EXTRACT PROVIDED
-- start --

Thierer Beats the Devil

Posted by Ernest Miller

There is a new law, tech and policy blog in town with a distinctly libertarian pedigree, The Technology Liberation Front. Read their introduction (Welcome to the TLF !):

This is why this site is needed. We aim to report on, and hopefully help to reverse, this dangerous trend of over-regulation of the Internet, communications, media and high-technology in general. We will not hide our love of liberty on this site and we will take every opportunity to castigate those who call for expanding the reach of government into these fields.
They have twelve listed contributors (About Us). The more the merrier.

In any case, Adam Thierer asked a number of different people to comment on his recent post on the TLF concerning DRM (Is DRM the Devil? The Debate over Digital Rights Management, Trusted Computing and Fair Use in Copyright Law). It is a debate I've engaged in often, so read on for my response ...

Thierer is basically trying to stake out a middle ground in the copyfight. He sketches two positions on opposing sides and places himself in the middle.

-- end --

WRITTEN INSTRUCTION 1
Output part of the blog post word for word, starting at the words that contain "There is a new" and stopping after "more the merrier.".
WRITTEN INSTRUCTION 2
Please decide whether each statement agrees with the blog post: (a) The Technology Liberation Front lists twelve contributors. (b) Thierer places himself on one side of the copyfight. (c) The Technology Liberation Front says it will hide its love of liberty. For each one, answer yes or no and quote the words of the blog post that decide it.
WRITTEN INSTRUCTION 3
Resume the blog post about Thierer's DRM debate after its last sentence.
The entries aren't needed for anything here.

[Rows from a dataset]

-- start --

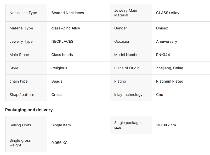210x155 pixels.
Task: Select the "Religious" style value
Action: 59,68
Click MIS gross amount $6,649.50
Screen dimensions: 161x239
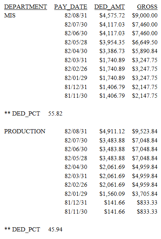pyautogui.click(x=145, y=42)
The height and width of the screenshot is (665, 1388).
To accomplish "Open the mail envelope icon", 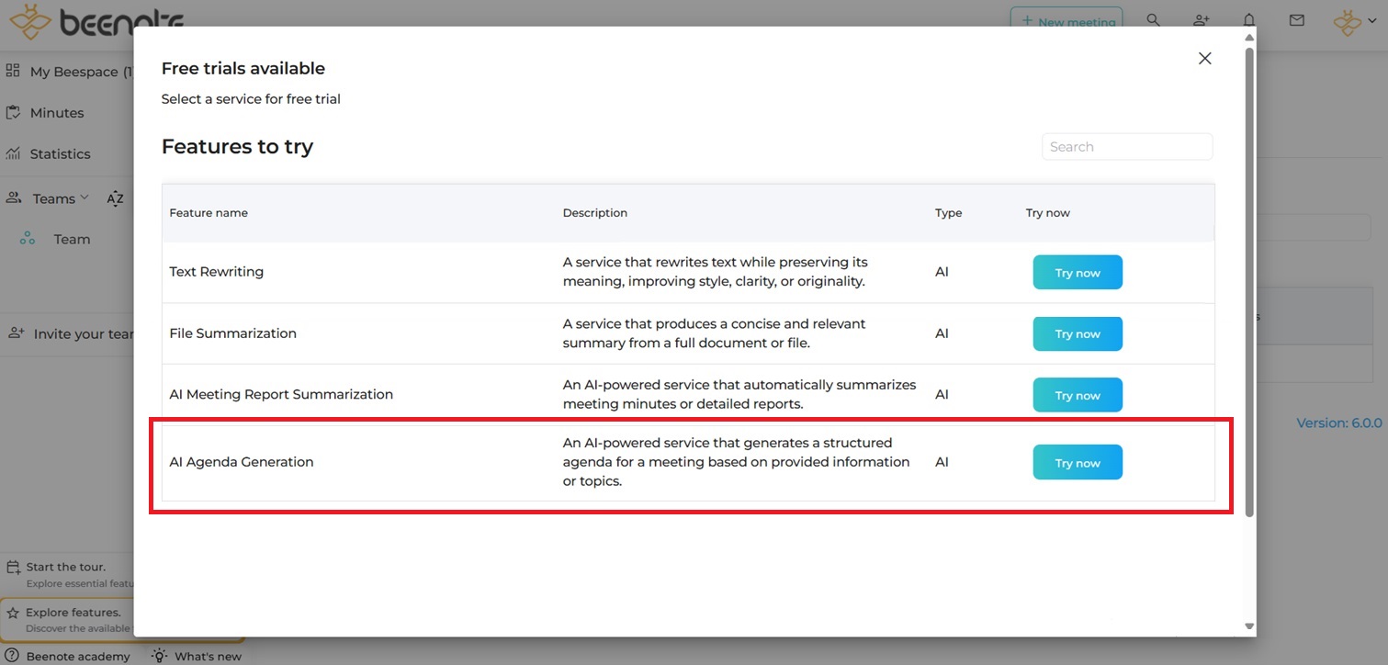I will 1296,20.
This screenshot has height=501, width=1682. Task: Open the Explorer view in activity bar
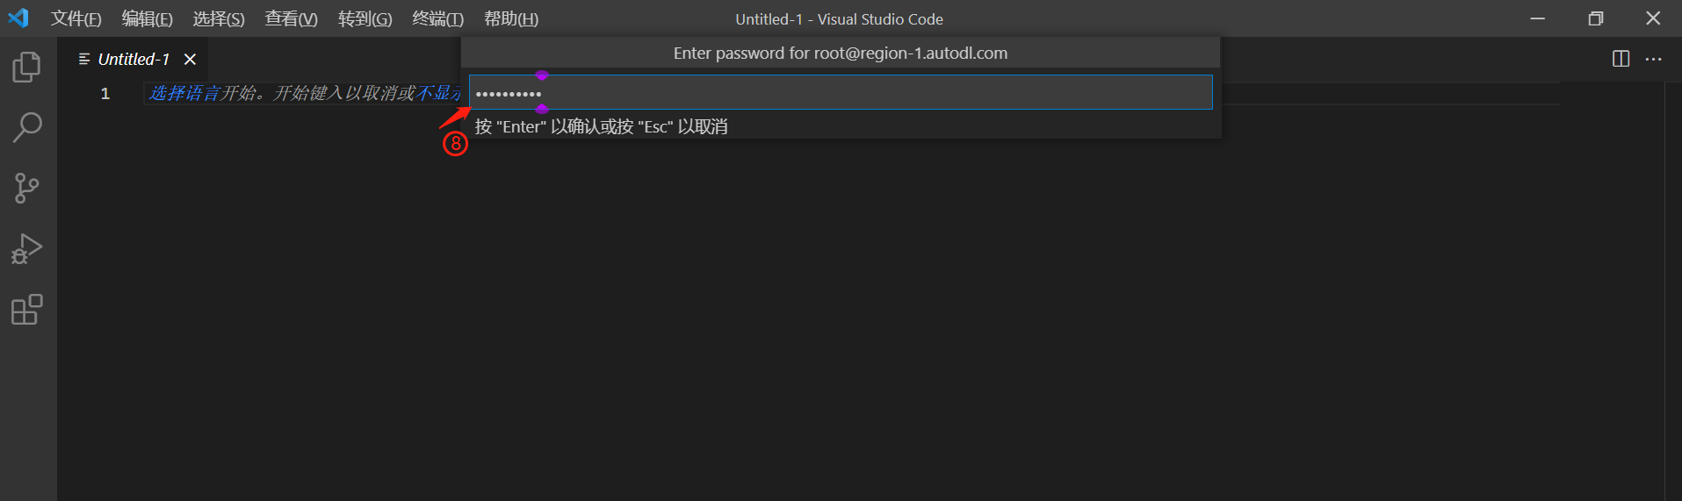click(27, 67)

-- end --
-- start --

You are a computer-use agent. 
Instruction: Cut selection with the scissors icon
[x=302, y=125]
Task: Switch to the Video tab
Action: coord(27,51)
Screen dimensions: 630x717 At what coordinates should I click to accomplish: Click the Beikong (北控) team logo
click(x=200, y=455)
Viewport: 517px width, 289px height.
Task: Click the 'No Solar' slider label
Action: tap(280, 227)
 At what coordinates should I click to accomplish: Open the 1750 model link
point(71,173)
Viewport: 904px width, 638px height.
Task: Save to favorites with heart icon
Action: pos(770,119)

-- end --

OUTPUT 1
There is a new law, tech and policy blog in town with a distinctly libertarian pedigree, The Technology Liberation Front. Read their introduction (Welcome to the TLF !):

This is why this site is needed. We aim to report on, and hopefully help to reverse, this dangerous trend of over-regulation of the Internet, communications, media and high-technology in general. We will not hide our love of liberty on this site and we will take every opportunity to castigate those who call for expanding the reach of government into these fields.
They have twelve listed contributors (About Us). The more the merrier.

OUTPUT 2
(a) Yes: "They have twelve listed contributors"
(b) No: "He sketches two positions on opposing sides and places himself in the middle."
(c) No: "We will not hide our love of liberty on this site"

OUTPUT 3
In particular, I’d like to comment on this very interesting battle over the role DRM should play in the future of copyright. The current debate pits those who generally claim that “DRM is the devil” against those who claim “DRM is our savior.” Just by way of background, DRM is generally defined as a system of content protection that employs various technological tools and capabilities to shield against undesirable use or distribution of digitized works or products. Trusted computing is essentially an extension of DRM, or a new, more robust flavor of it, which focuses on how to make computing platforms and technologies even more tamper-resistant.
Right away, I have a few problems with how he has framed the debate.

I've made this mistake myself, but we need to be careful about definitions when we discuss DRM. Are we merely talking about the technological protection measures some content owners use, or are we talking about a combination of technological protection measures and legal measures. You see, most of those on what Thierer would consider the "pro-DRM" side of the debate would never make the claim that technological protection measures alone are "our savior." What they see as successful is a combination of technology and law, more specifically, technology and the DMCA and/or Inducing Infringement of Copyrights Act (IICA, née INDUCE Act). If content owners really believed that technology was the solution, they would invest in it. Instead, they are investing in lobbyists and lawsuits.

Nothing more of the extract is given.